» **ACTIVITIES**:
A - From the passage below on Black people in Nazi Germany, extract the part that opens with the words containing "The Nazi rule under" and closes with "other racial groups.", copied word for word.
B - Continue the passage below on Black people under Nazi rule, starting right after its last sentence.

The Nazi rule under the leadership of Chancellor Adolph Hitler banned blacks, and other leftists from bureaucracy and the Nazi organizations replaced the trade Unions. During this period, about 25,000 blacks resided in the Nazi Germany. The fate of the blacks during the Nazi rule in Germany ranged from segregation to Sterilization, persecution, incarceration, medical experimentation, cruelty, and murder. However, there existed no organized program for their eradication like for the Jews and other racial groups.
African-German mulatto children were economically and socially isolated and were not permitted to attend any university. Racism prohibited them from working in the military and other jobs. Adult blacks were also victims of racial discrimination. Many Africans came to Germany before and after the World War l as artisans, students, and former soldiers. Racist propaganda by the Nazi against the black soldiers who were part of the French colonial troops depicted them as carriers of diseases and rapists of German women. The children of the German women and the black soldiers were referred to as “Rhineland Bastards” and were viewed as a hazard to the purity of the white race. According to Mein Kampf (My Struggle) Hitler made a claim that the Jews brought the blacks to Rhineland with an intention of ruining the white race resulting in bastardization.

» **LISTED ENTRIES**:
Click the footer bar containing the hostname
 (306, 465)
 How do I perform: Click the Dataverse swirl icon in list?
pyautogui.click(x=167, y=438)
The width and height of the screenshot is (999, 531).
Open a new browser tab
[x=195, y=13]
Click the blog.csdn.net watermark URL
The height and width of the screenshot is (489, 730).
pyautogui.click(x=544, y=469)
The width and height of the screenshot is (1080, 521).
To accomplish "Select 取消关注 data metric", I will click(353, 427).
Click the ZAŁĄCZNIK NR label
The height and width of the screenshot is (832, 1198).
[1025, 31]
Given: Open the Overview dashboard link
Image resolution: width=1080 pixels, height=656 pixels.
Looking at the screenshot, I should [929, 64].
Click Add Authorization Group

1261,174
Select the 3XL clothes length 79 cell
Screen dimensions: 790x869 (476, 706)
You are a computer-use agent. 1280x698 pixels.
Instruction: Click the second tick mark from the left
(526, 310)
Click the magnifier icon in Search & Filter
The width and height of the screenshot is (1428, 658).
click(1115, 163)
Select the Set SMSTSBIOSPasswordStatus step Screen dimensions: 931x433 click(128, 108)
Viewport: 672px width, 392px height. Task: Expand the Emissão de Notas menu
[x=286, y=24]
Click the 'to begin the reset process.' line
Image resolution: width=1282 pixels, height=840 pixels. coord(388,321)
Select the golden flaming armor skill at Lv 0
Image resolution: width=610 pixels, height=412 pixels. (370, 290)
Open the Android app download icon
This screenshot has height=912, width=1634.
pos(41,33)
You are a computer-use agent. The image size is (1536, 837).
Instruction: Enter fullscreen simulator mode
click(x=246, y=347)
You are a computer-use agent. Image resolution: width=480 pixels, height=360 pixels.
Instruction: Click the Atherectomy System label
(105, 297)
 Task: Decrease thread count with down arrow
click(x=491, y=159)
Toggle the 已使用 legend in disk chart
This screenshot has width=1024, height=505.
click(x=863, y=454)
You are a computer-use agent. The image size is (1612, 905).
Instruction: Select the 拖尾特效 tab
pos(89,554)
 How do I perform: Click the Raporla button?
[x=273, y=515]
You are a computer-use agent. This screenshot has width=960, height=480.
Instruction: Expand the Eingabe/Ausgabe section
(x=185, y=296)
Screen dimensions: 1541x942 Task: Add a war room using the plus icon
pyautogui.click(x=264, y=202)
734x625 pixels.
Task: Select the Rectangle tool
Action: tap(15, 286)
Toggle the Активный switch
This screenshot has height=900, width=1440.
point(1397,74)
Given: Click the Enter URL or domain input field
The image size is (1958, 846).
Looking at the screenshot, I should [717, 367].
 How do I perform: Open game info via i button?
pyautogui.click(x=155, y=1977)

» **ANSWERS FOR THIS EXERCISE**:
A -
The Nazi rule under the leadership of Chancellor Adolph Hitler banned blacks, and other leftists from bureaucracy and the Nazi organizations replaced the trade Unions. During this period, about 25,000 blacks resided in the Nazi Germany. The fate of the blacks during the Nazi rule in Germany ranged from segregation to Sterilization, persecution, incarceration, medical experimentation, cruelty, and murder. However, there existed no organized program for their eradication like for the Jews and other racial groups.

B -
On 14th July 1933, the Nazis enacted a law for the forced sterilization of Gypsies, handicapped persons and the blacks. The Black Germans who portrayed resistance towards the Nazi rule such as Lari Gilges were murdered. Some of them were taken to the concentration camps and given the worst jobs such as manning the crematoriums and working in the genetic experiments labs and later got killed so that they will not disclose the inside workings of the camps. Those who managed to survive the Nazi rule were rounded and tried as criminals of war.